Detrás de esta visión positiva, ¿hay acaso un impulso voluntarista que renuncia a juzgar lo que realmente traen consigo las nuevas circunstancias? En absoluto. El diálogo se abre precisamente con un ejercicio de juicio sobre lo que ocurre hoy. En efecto, cualquier posición ante el cambio de época que quiera ser duradera en el tiempo no puede prescindir de un juicio que la sustente. Un primer juicio se refiere a un aspecto positivo del final de un período, el de la cristiandad, que, de hecho, ya no existe. Según Taylor, vivimos «en una época en la que, a diferencia de lo que ocurría durante la cristiandad, todo el mundo tiene la libertad de emprender una búsqueda espiritual profunda» (18). Frente a las aparentes certezas de un tiempo dominado  por la visión cristiana del mundo y de la vida, «la crisis actual», dice Carrón, «paradójicamente está haciendo emerger con mayor claridad nuestra humanidad», es más, las preguntas que nos asaltan en la crisis actual, «barren tantas convicciones que a menudo creemos sostener adecuadamente y nos introducen en nuevos descubrimientos» (21).

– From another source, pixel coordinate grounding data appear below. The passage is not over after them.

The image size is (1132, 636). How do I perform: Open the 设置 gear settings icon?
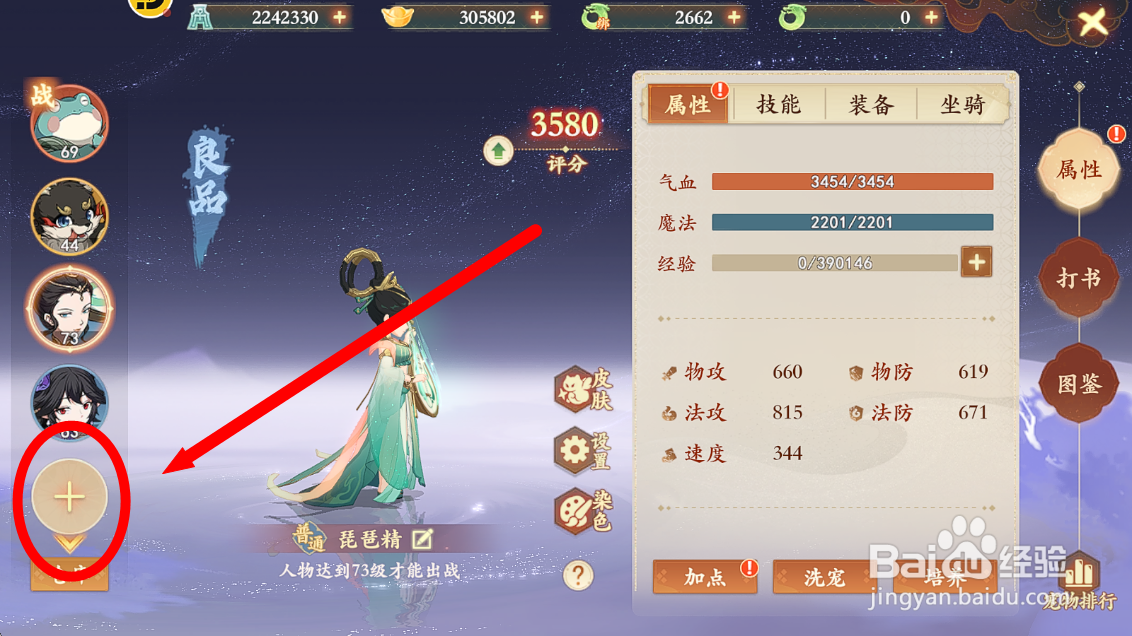click(x=583, y=450)
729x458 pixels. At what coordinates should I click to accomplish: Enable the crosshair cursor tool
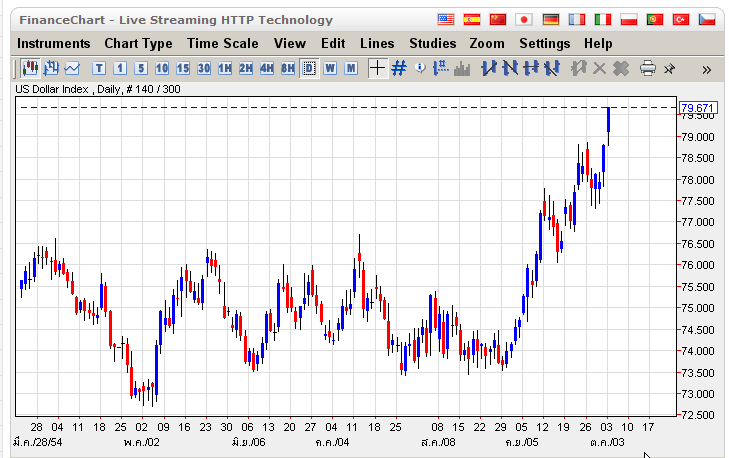tap(377, 68)
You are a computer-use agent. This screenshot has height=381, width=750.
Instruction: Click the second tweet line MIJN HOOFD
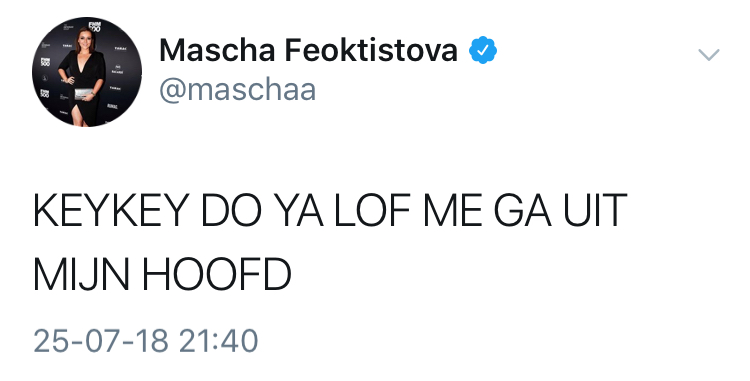[162, 275]
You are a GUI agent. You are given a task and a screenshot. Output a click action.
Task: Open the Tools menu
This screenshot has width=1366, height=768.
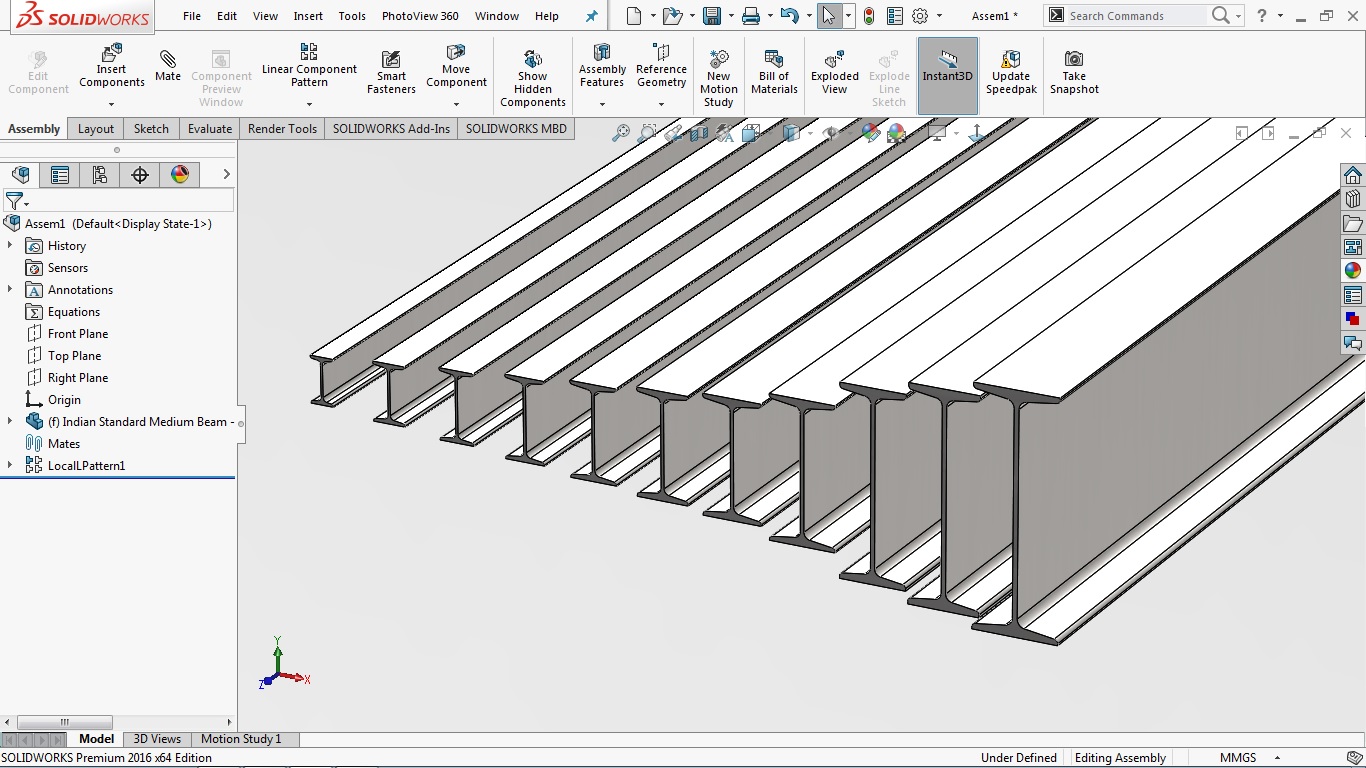352,16
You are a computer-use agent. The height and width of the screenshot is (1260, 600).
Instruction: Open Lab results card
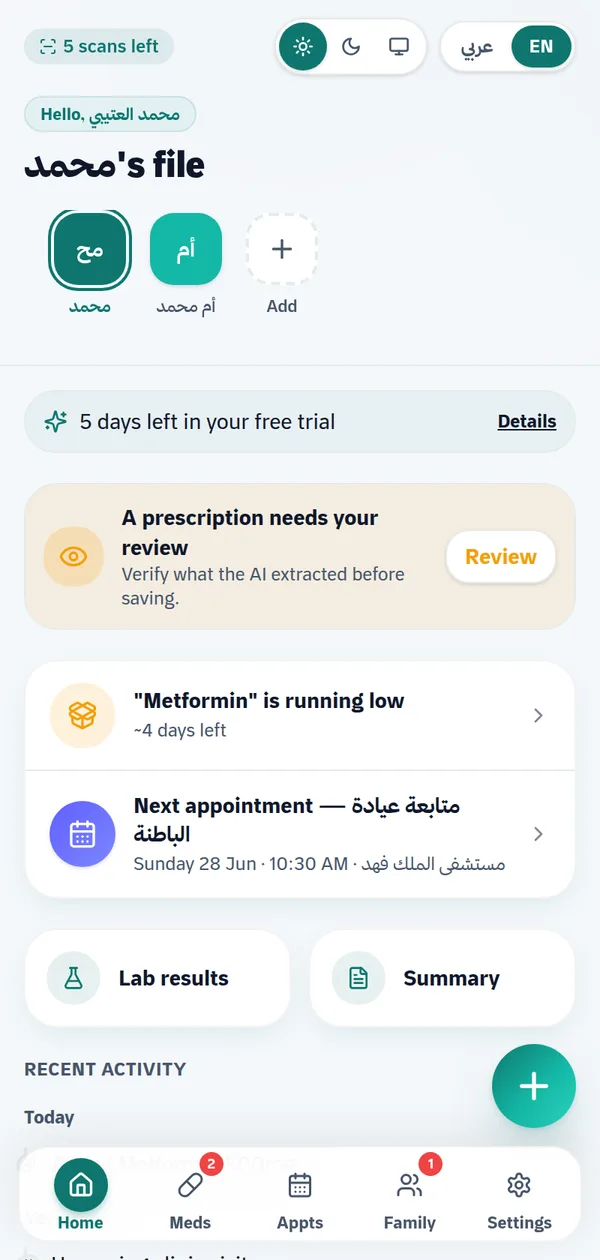pos(157,978)
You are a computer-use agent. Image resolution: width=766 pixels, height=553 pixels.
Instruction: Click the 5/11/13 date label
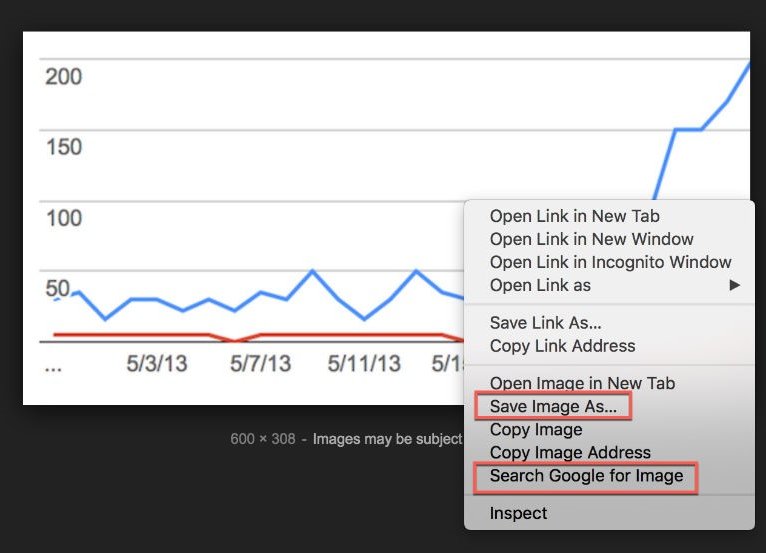(x=364, y=364)
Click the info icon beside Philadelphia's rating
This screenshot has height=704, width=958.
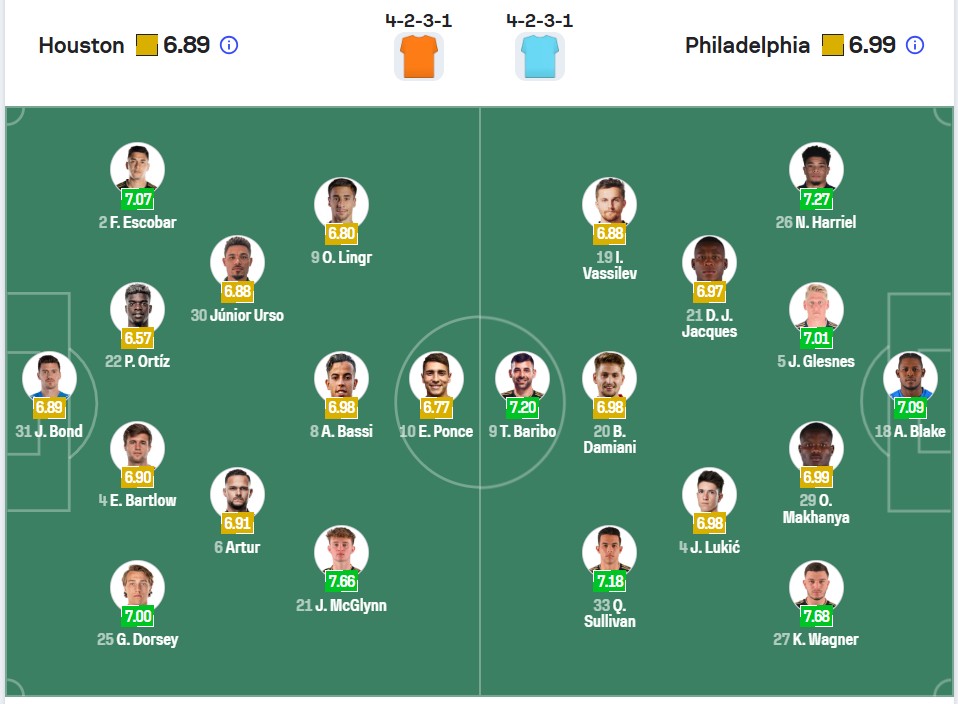tap(915, 45)
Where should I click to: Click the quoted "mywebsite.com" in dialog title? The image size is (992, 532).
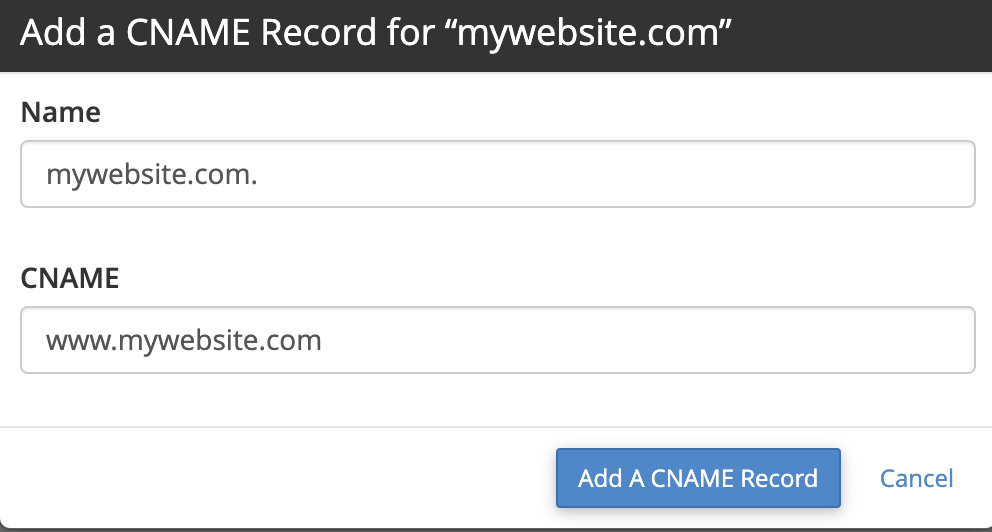pos(594,34)
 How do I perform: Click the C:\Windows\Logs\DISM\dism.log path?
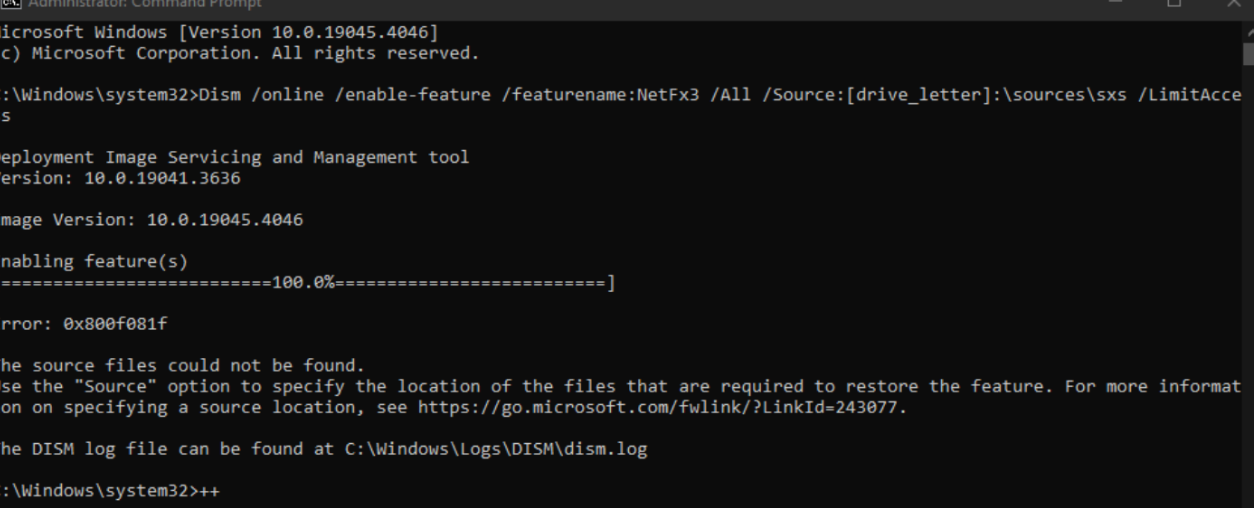click(x=496, y=449)
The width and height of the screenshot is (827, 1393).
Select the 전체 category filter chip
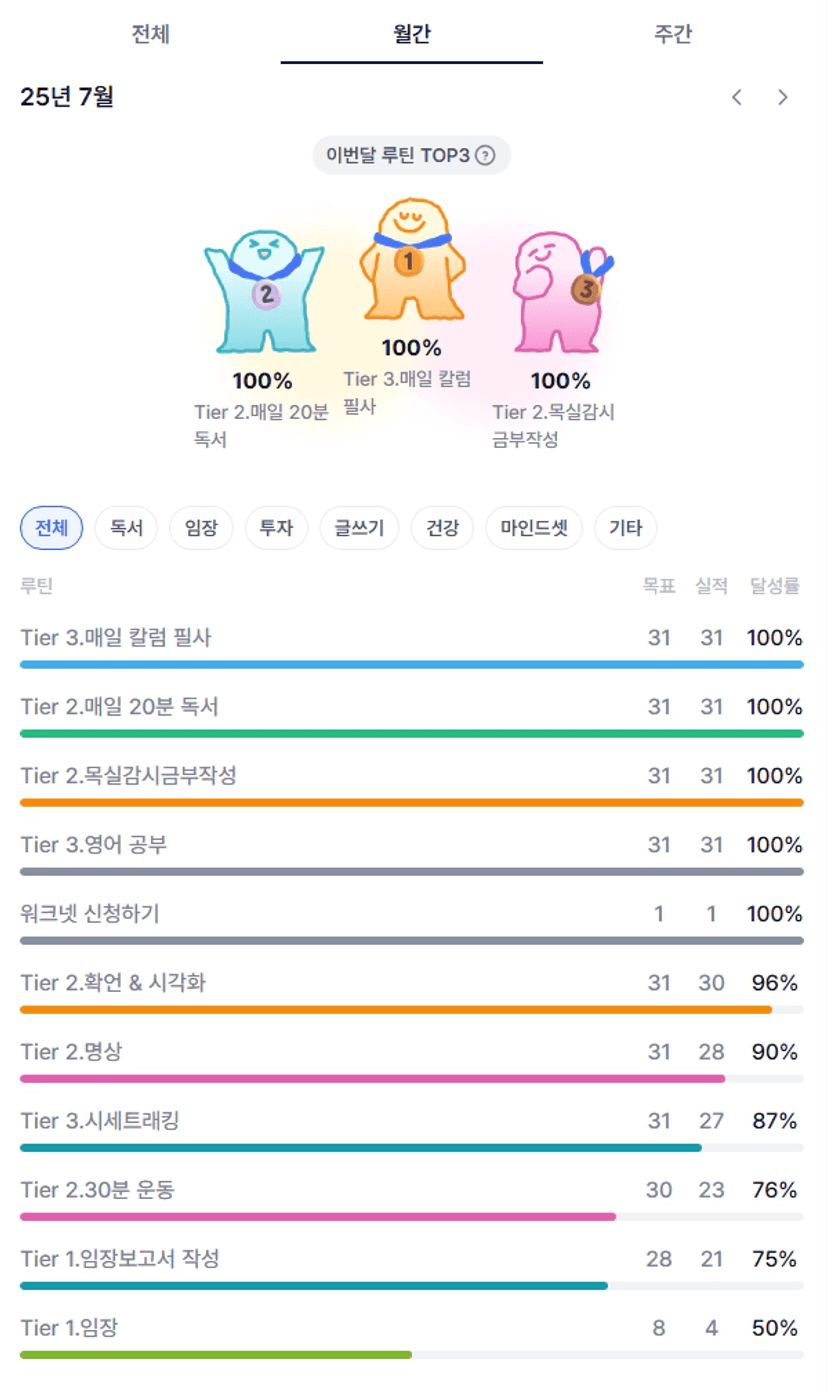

En este nuevo escenario, el deseo de «una compañía» no se ve mortificado por el hundimiento de la civilización cristiana. Al contrario, «hoy el hecho extraordinario», reitera Taylor, «es que diferentes individuos, en diferentes momentos, se ven atraídos por la revelación cristiana y quieren profundizar, experimentando inmediatamente un sentimiento de afinidad, una necesidad de relación con otras personas que están  realizando un viaje similar, pero no necesariamente dentro del ámbito cristiano. A veces, el itinerario también puede tener lugar en un contexto ateo» (31). Como les ocurrió a los discípulos de Jesús en los primeros tiempos, hoy se multiplican las posibilidades de encuentro con «compañeros de camino hacia el destino» (en palabras de Carrón) entre las muchas personas que, a veces perdidas, buscan sentido a sus vidas.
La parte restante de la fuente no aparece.